----- GIVEN TEXT -----

On June 29, 2026, the Supreme Court of the United States decided that Election Day does not have to end on Election Day.
The case was Watson v. Republican National Committee. Federal law sets a single day for a federal election. Mississippi counts mail ballots that arrive as many as five days after that day, so long as the postmark reads Election Day or earlier. The RNC argued the deadline means the deadline. The Court disagreed, five to four. Justice Barrett wrote the majority. The Chief Justice and the three justices appointed by Democratic presidents joined her. Justice Alito and three others dissented. So the question of when a Texan’s vote stops counting now turns on one justice’s reading of one word.
I’ll leave the partisan scorekeeping to the cable channels. Whether a five-day window helps one party or the other is not the point, and it isn’t the most damning point. The point is what the ruling now rests on, and that should trouble you no matter how you feel about voting by mail.
It rests on the postmark. The ink stamp on the envelope is now the line between a vote that counts and a vote that does not. And the institution responsible for that stamp is the United States Postal Service.
Consider the institution we are trusting with the integrity of an election. The Postal Service lost nine billion dollars last year. It has lost twenty-five billion over the last three. It closed the year with roughly a month of operating cash on hand and went back to the Treasury asking to borrow more. Then, on December 24, 2025, it rewrote its own rulebook to admit that a postmark no longer reflects the day you mailed something. In its own words, the postmark “does not inherently or necessarily align with the date on which the Postal Service first accepted possession of the mailpiece.” Your ballot is now stamped not at your local post office, but at a regional processing center that, after the agency’s consolidation, may sit a hundred miles away. Nearly half the post offices in the country are now more than a hundred miles from the machine that postmarks their mail.

----- SUPPLIED ENTRIES -----

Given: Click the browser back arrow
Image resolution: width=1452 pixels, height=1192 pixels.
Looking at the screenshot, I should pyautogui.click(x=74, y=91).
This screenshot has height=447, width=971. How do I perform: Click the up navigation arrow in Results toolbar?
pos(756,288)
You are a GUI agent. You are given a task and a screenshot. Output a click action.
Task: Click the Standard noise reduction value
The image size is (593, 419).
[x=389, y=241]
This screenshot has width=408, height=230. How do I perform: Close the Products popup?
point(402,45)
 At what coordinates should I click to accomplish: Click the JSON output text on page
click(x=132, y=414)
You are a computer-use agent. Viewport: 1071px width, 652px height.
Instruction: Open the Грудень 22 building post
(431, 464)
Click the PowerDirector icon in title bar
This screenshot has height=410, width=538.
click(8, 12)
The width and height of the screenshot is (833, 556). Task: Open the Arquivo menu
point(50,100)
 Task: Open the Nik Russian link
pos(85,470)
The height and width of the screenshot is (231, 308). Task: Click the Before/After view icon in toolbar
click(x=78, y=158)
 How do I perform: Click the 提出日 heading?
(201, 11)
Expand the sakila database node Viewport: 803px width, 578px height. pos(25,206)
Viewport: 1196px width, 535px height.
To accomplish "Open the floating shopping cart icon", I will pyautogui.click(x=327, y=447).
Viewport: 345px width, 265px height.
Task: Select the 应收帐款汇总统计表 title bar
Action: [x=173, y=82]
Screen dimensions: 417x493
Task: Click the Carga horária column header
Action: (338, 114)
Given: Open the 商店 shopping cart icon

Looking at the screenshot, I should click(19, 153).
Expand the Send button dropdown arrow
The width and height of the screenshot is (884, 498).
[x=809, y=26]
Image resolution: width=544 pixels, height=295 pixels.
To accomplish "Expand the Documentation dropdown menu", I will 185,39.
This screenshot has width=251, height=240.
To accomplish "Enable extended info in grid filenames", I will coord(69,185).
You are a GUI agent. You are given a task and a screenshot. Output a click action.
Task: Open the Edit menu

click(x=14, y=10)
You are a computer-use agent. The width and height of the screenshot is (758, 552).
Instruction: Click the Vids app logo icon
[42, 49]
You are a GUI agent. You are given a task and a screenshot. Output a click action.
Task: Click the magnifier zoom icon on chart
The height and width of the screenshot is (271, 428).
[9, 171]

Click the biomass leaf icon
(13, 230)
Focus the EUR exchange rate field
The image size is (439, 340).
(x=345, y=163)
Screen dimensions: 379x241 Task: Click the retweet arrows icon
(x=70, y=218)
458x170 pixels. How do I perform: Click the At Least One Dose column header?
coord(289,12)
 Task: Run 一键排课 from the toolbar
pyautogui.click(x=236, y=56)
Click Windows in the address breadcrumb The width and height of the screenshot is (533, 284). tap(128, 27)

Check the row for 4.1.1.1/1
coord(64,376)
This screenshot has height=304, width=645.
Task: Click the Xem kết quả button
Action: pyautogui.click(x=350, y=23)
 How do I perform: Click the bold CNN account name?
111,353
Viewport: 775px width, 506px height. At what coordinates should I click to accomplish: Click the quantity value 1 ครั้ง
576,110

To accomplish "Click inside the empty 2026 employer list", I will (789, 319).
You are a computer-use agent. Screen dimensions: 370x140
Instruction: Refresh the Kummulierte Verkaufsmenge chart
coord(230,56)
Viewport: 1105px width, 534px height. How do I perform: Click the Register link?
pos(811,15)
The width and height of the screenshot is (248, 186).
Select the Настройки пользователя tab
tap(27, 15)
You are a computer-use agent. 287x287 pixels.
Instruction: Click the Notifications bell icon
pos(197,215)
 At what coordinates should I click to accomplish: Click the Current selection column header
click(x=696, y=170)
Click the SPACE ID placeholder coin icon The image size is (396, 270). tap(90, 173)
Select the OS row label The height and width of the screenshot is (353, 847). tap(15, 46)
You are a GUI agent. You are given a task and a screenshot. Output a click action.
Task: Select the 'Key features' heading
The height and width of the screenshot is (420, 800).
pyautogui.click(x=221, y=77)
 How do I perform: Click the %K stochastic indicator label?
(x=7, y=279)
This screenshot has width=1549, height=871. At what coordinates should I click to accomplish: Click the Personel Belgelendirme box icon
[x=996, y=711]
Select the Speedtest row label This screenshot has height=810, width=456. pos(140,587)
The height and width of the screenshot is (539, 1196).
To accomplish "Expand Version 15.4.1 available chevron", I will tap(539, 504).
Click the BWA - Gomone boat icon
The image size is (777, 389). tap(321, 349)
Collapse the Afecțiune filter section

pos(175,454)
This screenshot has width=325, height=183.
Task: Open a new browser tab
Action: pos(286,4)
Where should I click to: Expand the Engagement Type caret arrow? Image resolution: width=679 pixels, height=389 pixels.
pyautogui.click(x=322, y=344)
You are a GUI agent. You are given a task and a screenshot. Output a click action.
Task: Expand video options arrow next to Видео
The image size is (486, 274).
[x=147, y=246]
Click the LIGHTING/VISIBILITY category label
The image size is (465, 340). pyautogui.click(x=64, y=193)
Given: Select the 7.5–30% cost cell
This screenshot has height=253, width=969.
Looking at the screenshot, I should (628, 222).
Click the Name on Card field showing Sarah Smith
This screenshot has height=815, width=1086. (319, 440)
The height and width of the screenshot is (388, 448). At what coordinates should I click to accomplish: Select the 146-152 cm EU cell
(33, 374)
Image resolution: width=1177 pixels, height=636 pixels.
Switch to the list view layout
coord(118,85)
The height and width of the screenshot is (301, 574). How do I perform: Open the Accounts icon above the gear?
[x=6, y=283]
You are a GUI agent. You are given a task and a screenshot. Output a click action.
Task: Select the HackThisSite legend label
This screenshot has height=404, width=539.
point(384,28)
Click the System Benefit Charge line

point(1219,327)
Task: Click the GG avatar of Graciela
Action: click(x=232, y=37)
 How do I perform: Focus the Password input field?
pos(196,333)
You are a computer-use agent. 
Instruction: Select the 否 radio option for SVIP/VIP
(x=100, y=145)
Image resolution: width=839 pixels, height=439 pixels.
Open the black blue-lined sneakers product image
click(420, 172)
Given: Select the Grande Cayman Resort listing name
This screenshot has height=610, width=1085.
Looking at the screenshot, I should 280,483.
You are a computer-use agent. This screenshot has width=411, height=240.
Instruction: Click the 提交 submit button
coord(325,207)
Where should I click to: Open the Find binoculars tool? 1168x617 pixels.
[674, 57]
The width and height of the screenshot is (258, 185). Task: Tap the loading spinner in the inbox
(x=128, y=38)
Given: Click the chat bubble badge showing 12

-----

### YOUR ASSIGNMENT
Write out the entire commentary on the Supreme Court's mail-ballot ruling above, word for word, with nothing added, dropped, or changed.

### OUTPUT OF THE EXERCISE
On June 29, 2026, the Supreme Court of the United States decided that Election Day does not have to end on Election Day.
The case was Watson v. Republican National Committee. Federal law sets a single day for a federal election. Mississippi counts mail ballots that arrive as many as five days after that day, so long as the postmark reads Election Day or earlier. The RNC argued the deadline means the deadline. The Court disagreed, five to four. Justice Barrett wrote the majority. The Chief Justice and the three justices appointed by Democratic presidents joined her. Justice Alito and three others dissented. So the question of when a Texan’s vote stops counting now turns on one justice’s reading of one word.
I’ll leave the partisan scorekeeping to the cable channels. Whether a five-day window helps one party or the other is not the point, and it isn’t the most damning point. The point is what the ruling now rests on, and that should trouble you no matter how you feel about voting by mail.
It rests on the postmark. The ink stamp on the envelope is now the line between a vote that counts and a vote that does not. And the institution responsible for that stamp is the United States Postal Service.
Consider the institution we are trusting with the integrity of an election. The Postal Service lost nine billion dollars last year. It has lost twenty-five billion over the last three. It closed the year with roughly a month of operating cash on hand and went back to the Treasury asking to borrow more. Then, on December 24, 2025, it rewrote its own rulebook to admit that a postmark no longer reflects the day you mailed something. In its own words, the postmark “does not inherently or necessarily align with the date on which the Postal Service first accepted possession of the mailpiece.” Your ballot is now stamped not at your local post office, but at a regional processing center that, after the agency’s consolidation, may sit a hundred miles away. Nearly half the post offices in the country are now more than a hundred miles from the machine that postmarks their mail.